Neuf passagers sont toujours portés disparus. Le corps d’une étudiante a été découvert à la fin d’octobre alors que la précédente mise au jour remontait au 18 juillet. « La situation dans le bateau est devenue trop difficile pour poursuivre les opérations de recherches », a justifié le ministre des affaires maritimes Lee Ju-young.

L’instruction a mis en évidence une combinaison de facteurs expliquant la catastrophe, de la surcharge du navire de 6 825 tonnes à l’incompétence de l’équipage, en passant par des travaux d’agrandissement illégaux qui ont affaibli sa flottabilité.

L’ÉQUIPAGE, PREMIER DANS LES CANOTS DE SAUVETAGE

Mais la colère des familles s’est centrée sur les membres de l’équipage, parmi les premiers à grimper à bord des canots de sauvetage, abandonnant à leur sort des centaines de passagers toujours coincés à bord du navire en perdition. L’angoisse des familles s’est trouvée décuplée lorsqu’il est apparu que l’équipage avait donné l’ordre aux passagers de ne pas bouger, ce qui a coûté de nombreuses vies, d’après l’accusation.

Des vidéos tournées par des lycéens sur leurs téléphones portables, et retrouvées lors de la récupération des corps dans l’épave, faisaient entendre un message par haut-parleurs leur intimant de ne pas bouger alors que le ferry prenait de plus en plus de gîte. Les passagers ne sont plus parvenus ensuite à remonter des couloirs à l’oblique, rendus glissants par l’eau qui s’engouffrait.

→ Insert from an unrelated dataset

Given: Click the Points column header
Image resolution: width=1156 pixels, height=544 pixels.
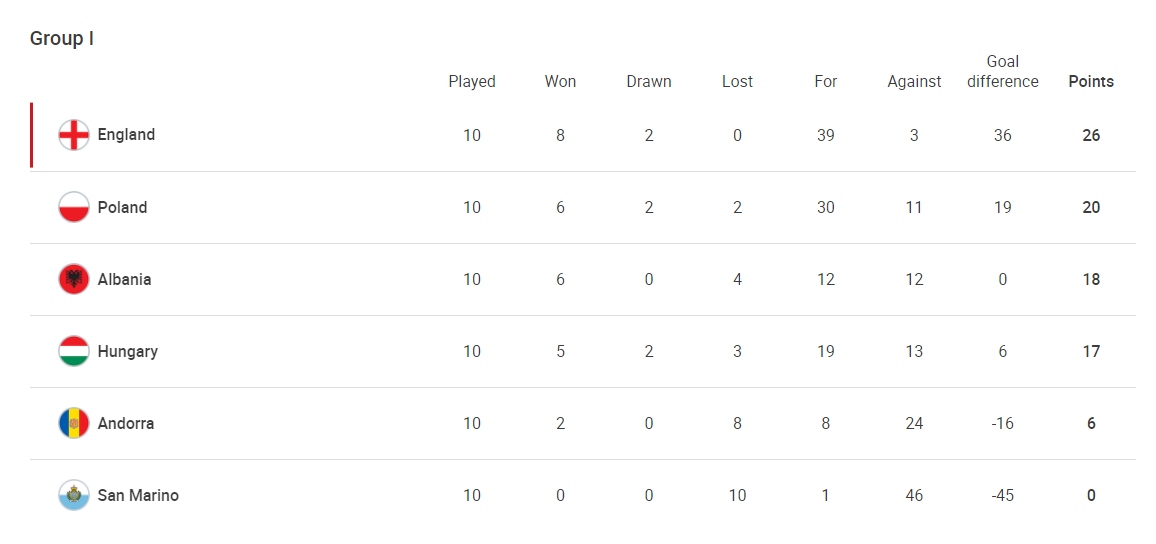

L’émotion suscitée par cette affaire est si vive en Corée du Sud que certains se sont demandé si les accusés bénéficieraient d’un procès équitable. La présidente sud-coréenne Park Geun-hye avait assimilé les agissements des membres de l’équipage à des meurtres quelques semaines après le désastre, et les accusés ont eu du mal à trouver des avocats qui acceptent de les défendre.